Losing messages between logstash and elasticsearch

1
votes

I'm set up as follows while we're testing out the ESK stack and learning how all this works:

  • Client server (CS) running filebeat sends output to logstash running on site aggregator node (AN).

  • AN runs logstash with some filters and then forwards to rabbitmq on our Elasticsearch/Kibana node (ESK).

  • ESK runs rabbitmq, and logstash pulls messages from rabbitmq before sending output to elasticsearch (without filtering). Kibana is our visualization (obviously) and we're all pretty new with elasticsearch so we're not doing much with it directly.

Here's the problem:

CS generates a message. It definitely gets sent to AN, where logstash filters it and fowrwards it on (after echoing it to logstash.stdout). The logstash instance on ESK also sees it (and writes it to logstash.stdout). I can see the messages in both logstash instances. They match and are appropriately tagged. But they aren't visible in Kibana.

Our configs and a sample message from both logs are all in gist form here: https://gist.github.com/wortmanb/ebd37b8bea278d06ffa058c1513ef940

Where could these messages be going? They're not showing up in Kibana -- if I filter on messages with tags: "puppet", I get basically nothing during timeframes when I know these messages are flowing.

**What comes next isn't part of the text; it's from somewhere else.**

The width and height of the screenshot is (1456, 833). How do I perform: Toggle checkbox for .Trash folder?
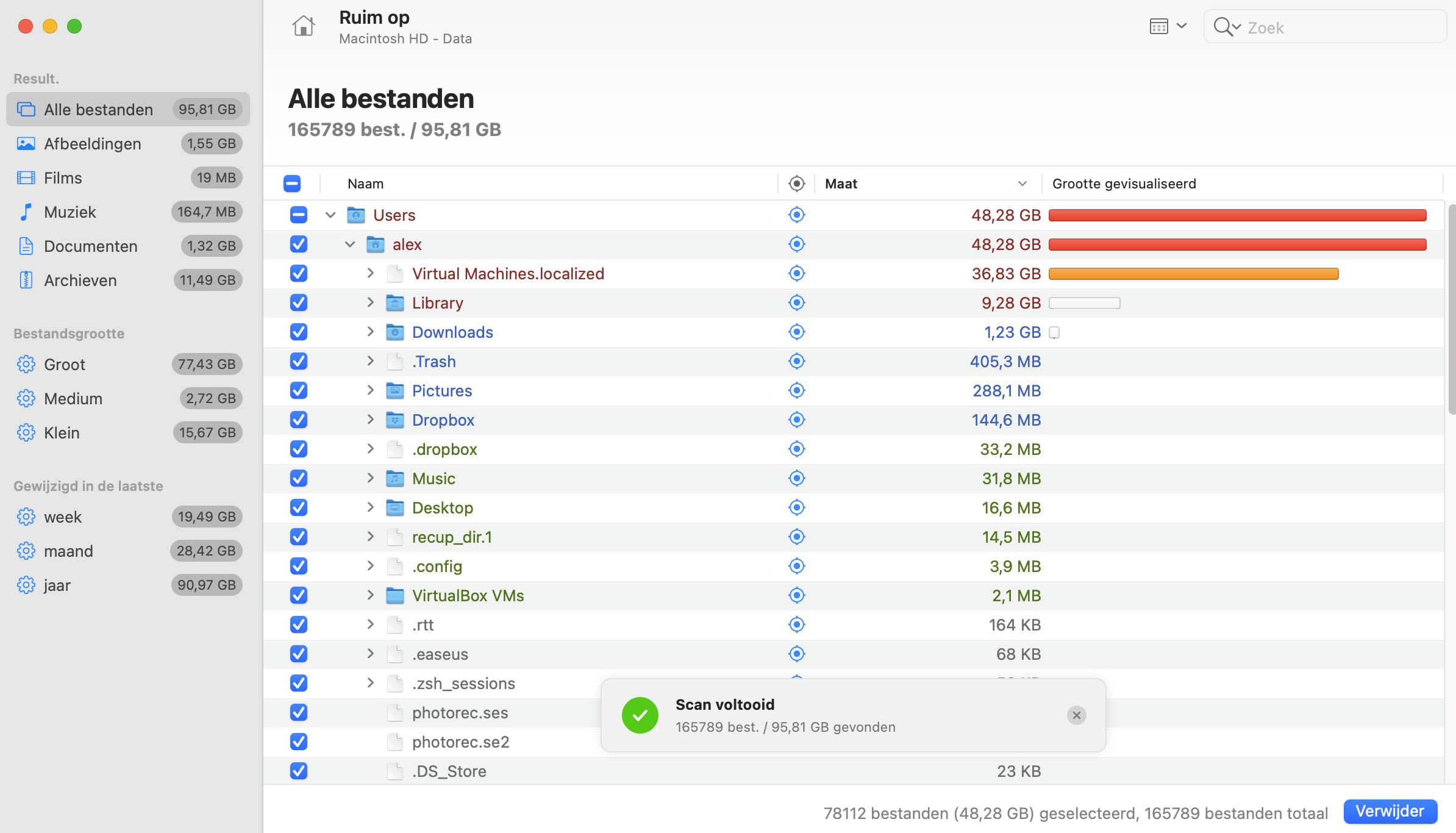click(298, 361)
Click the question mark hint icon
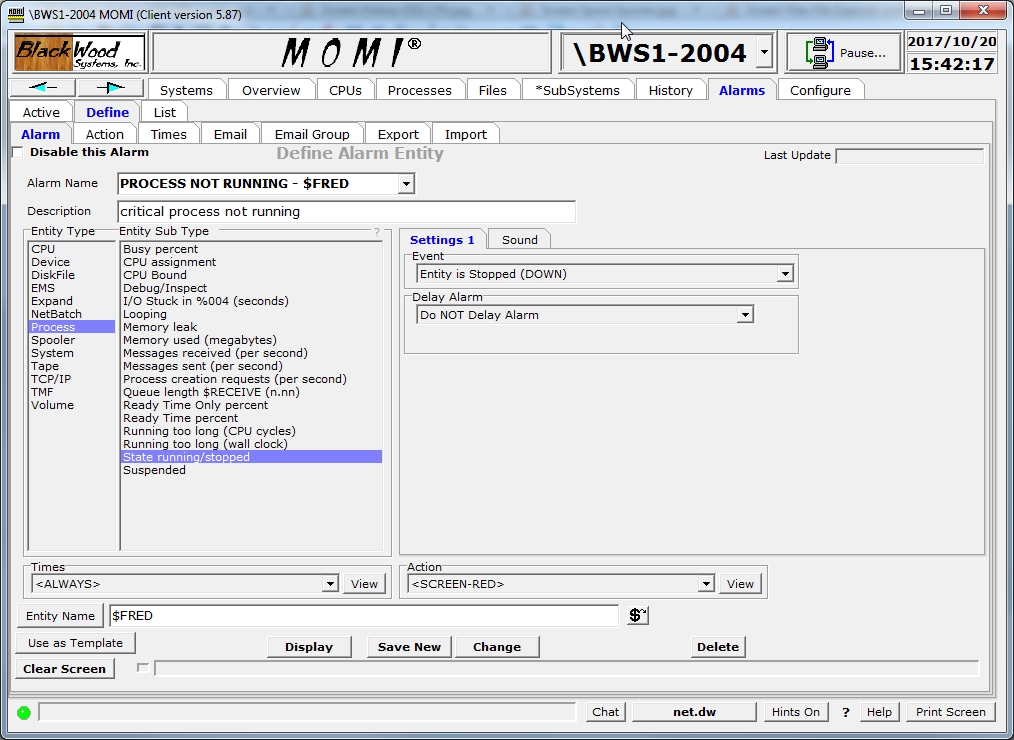 pos(846,712)
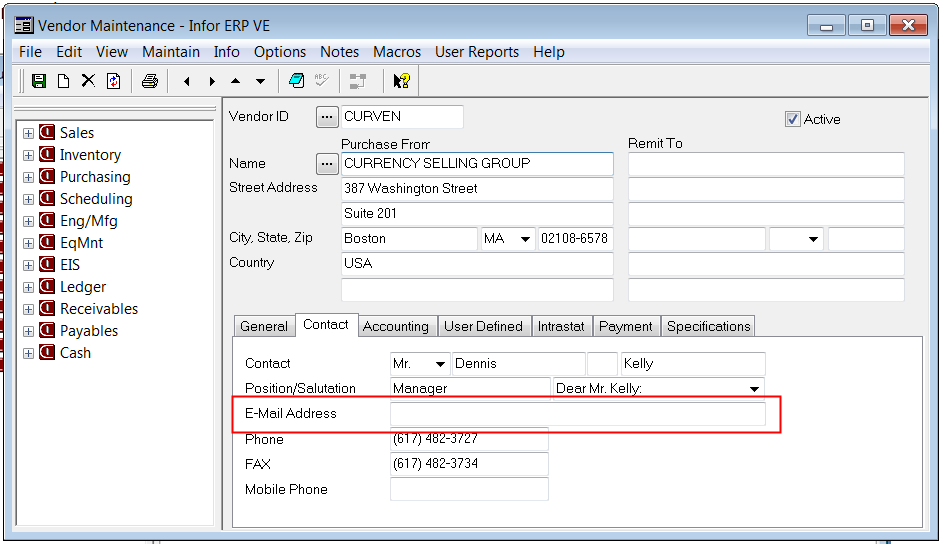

Any debugging suggestions?

1
elasticsearchlogstashkibana
Do you see your logs in the Elasticsearch ? Can you put your hand on a log that was not indexed in the Elasticsearch?Erik
Yes - the puppetserver log messages aren't getting in there. Well, more to the point, the ones that are getting tagged with "_grokparsefailure" are getting in. The ones I'm successfully parsing aren't. We get the occasional multiline stackdump which fails to parse -- I haven't dealt with those yet. I found these by searching for source: "/var/log/puppetlabs/puppetserver/puppetserver.log" in Kibana.Bret
Just on your architecture, do you really need rabbitmq? You could just transfer your log directly from the logstash at the aggregator node (AN) to ES at your Elasticsearch/Kibana node (ESK). Or perhaps there are constraints not detailed here that force this architecture.baudsp

1 Answers

1
votes

The problem is that you are parsing the date of the log with the date filter, which, by default, replace the @timestamp field, which is used to filter according to the date.

I get basically nothing during timeframes when I know these messages are flowing.

So the messages are not in the timeframe during which they where flowing, but during the timeframe they were written.

You can see the "_grokparsefailure" logs since their date is not parsed, then the @timestamp is the reception date in Logstash.

So you'll to change your timeframe to one including the dates of your logs.